È il quadro della situazione, fra tinte grigie e altre un po’ più vivaci, tracciato da Nicola Zanon, direttore di Apindustria Venezia, l’associazione che rappresenta le piccole e medie imprese della città metropolitana di Venezia.
Il problema che rimane è quello di garantire un flusso di soldi sufficiente a tante imprese che, altrimenti, si vedono stoppate nella loro operatività e condotte alla paralisi.
Sembra rientrato, in questi giorni, il problema dei micro-prestiti, quelli da 25mila euro, garantiti al 100% dallo Stato. Ora, anzi, il recente innalzamento del prestito a 30mila euro, con restituzione portata da sei a a dieci anni, potrebbe avviare una seconda ondata di domande.
In effetti qua e là c’è ancora chi lamenta dinieghi da parte delle banche o tempi lunghi per le pratiche. Mediamente però le banche del territorio hanno ormai evaso il 60-70% delle richieste e la percentuale dei “no” si aggira sul 5%.

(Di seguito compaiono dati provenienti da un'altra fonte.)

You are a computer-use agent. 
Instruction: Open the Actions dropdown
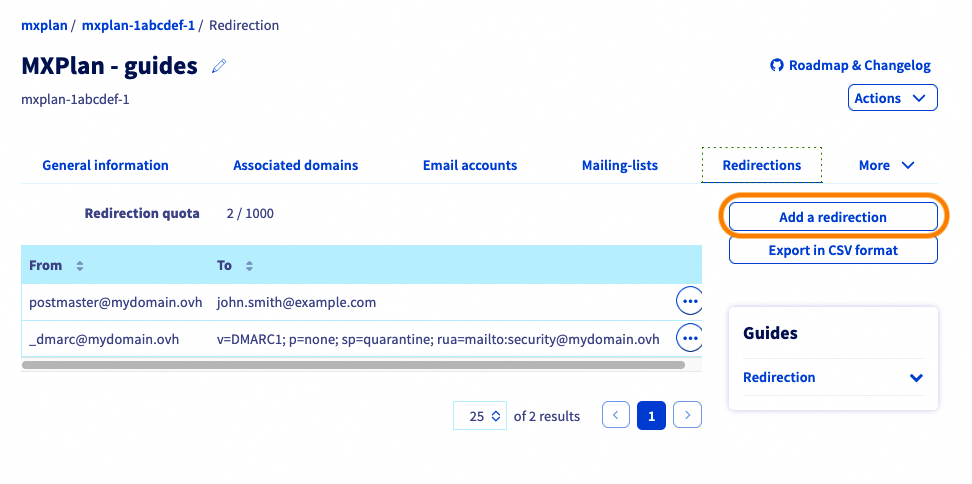coord(892,98)

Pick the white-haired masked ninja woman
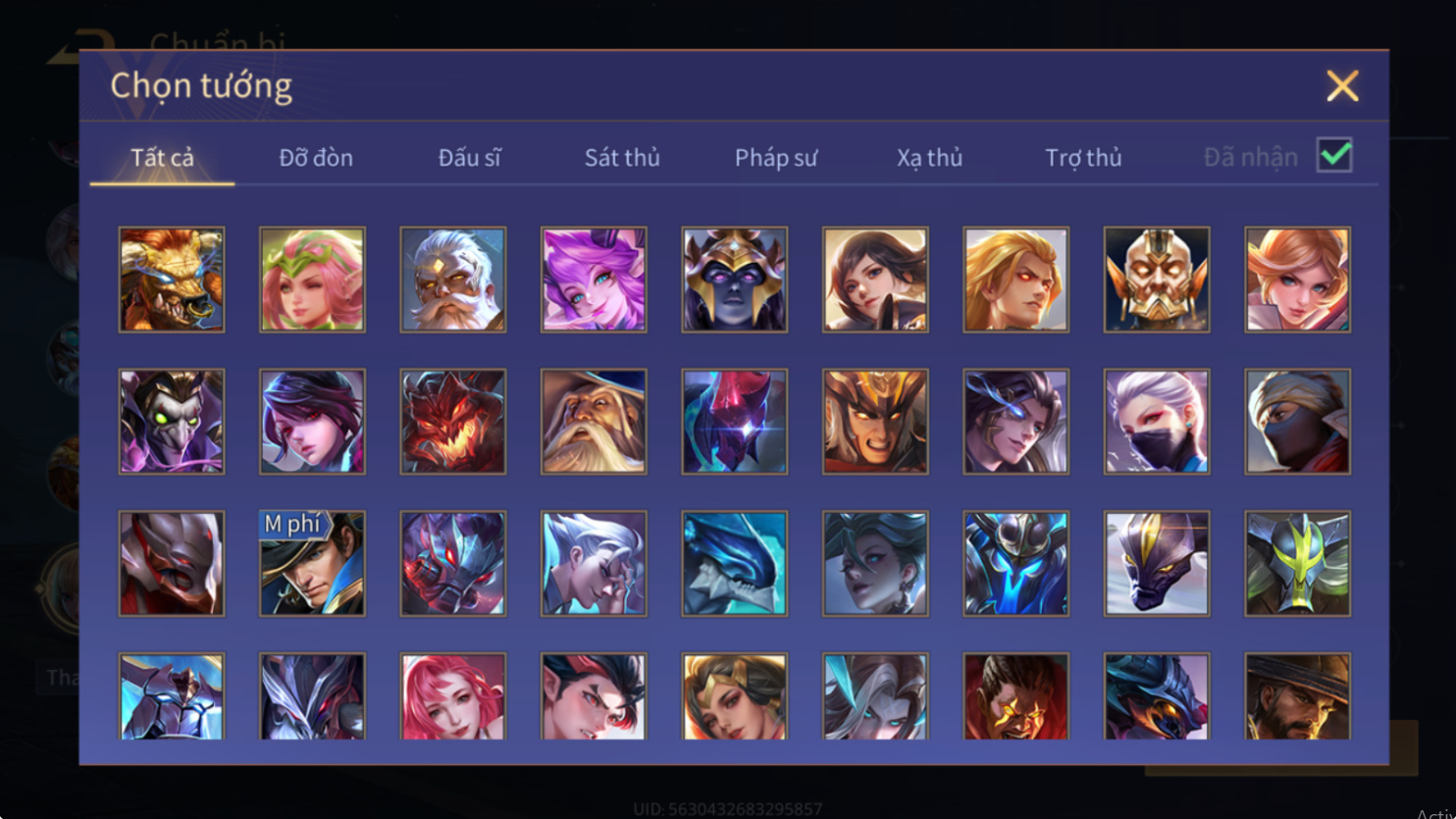tap(1157, 422)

I “no”, in particolare, si devono al fatto che le imprese richiedenti erano già in sofferenza prima dell’emergenza Coronavirus, oppure erano già inadempienti (per esempio in ritardo di più di tre mesi nel pagamento di rate). Ed è chiaro che lo spirito del provvedimento è di sostenere chi ha avuto danni dalla pandemia, non chi era pericolante già da prima.
Anche le inesattezze formali o la documentazione incompleta allungano i tempi, ma normalmente una richiesta viene lavorata e condotta all’erogazione in due-tre settimane.
«Altra cosa – precisa Zanon – è parlare dei prestiti di maggiore entità. Finora solo il 20% delle richieste ha avuto esito positivo. Per un 30% siamo invece al diniego. E il rimanente 50% ottiene un “sì”, ma con il taglio dell’importo erogato. Vengo adesso da un’azienda che ha ottenuto il 10% di quanto aveva richiesto ed è evidente che questi piccoli importi non risolvono il problema della liquidità in questa fase di crisi».
La ragione? Per il direttore di Apindustria Venezia è nella valutazione prudente del rischio fatta dalle banche: «Siccome questi finanziamenti possono arrivare al 25% del fatturato del richiedente, in caso di default dell’azienda la banca andrebbe in difficoltà per la quota non garantita dallo Stato; quindi preferisce concedere importi più bassi di quelli richiesti e rischiare poco».
In questo modo, però, non si risolve il problema di chi – capita spesso – unisce due problemi: il mancato fatturato per i due, tre mesi di chiusura dell’attività e l’insoluto per i mancati pagamenti dei clienti, che non saldano le fatture dei mesi precedenti il lockdown. La strada per uscire dal tunnel, insomma, è ancora lunga.